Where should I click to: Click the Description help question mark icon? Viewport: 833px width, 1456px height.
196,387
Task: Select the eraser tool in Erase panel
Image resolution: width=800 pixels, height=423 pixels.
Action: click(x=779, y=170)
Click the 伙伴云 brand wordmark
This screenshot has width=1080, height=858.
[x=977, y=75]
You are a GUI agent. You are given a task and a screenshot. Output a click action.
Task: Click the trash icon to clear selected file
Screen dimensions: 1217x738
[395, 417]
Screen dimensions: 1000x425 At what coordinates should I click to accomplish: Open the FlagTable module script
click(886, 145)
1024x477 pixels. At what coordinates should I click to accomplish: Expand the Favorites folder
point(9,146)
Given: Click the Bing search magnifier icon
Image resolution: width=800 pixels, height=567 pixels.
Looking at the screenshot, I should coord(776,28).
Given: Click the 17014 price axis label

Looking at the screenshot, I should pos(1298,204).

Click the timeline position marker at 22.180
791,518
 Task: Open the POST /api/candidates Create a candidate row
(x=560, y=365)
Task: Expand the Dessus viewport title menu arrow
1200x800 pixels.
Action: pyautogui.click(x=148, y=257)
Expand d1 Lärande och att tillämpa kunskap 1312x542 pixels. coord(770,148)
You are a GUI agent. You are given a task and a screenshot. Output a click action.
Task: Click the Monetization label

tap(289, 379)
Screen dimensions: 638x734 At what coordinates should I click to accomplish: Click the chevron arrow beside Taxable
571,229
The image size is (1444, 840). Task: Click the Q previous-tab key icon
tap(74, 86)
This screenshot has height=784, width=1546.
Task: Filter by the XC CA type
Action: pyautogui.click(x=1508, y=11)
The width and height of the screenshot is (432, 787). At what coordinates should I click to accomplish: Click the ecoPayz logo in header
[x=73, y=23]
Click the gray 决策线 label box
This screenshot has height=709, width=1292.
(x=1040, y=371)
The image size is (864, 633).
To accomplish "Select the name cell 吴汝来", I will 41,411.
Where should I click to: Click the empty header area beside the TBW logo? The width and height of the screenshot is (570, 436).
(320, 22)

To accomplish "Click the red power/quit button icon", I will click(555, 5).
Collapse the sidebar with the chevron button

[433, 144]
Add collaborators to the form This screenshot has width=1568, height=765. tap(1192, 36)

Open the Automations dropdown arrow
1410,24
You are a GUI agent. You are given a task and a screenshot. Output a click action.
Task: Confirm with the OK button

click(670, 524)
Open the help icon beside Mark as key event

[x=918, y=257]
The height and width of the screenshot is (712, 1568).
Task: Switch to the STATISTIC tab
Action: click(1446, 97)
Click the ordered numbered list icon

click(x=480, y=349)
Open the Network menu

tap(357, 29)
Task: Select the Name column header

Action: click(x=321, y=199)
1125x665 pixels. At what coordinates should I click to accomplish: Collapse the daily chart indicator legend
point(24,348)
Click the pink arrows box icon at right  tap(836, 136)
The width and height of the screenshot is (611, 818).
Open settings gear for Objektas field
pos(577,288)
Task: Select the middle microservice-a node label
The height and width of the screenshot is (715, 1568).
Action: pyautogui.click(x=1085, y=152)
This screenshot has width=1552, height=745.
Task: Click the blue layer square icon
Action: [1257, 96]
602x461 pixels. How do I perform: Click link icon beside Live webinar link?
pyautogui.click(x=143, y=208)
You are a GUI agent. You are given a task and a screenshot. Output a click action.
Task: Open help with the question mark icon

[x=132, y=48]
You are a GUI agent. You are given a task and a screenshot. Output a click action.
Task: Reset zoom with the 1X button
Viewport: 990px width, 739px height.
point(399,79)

*WHAT YOU NEED TO DO*. State how many lines in the listing above contain the word "will", giving only the number.

*SOLUTION TO THIS PROBLEM*. 2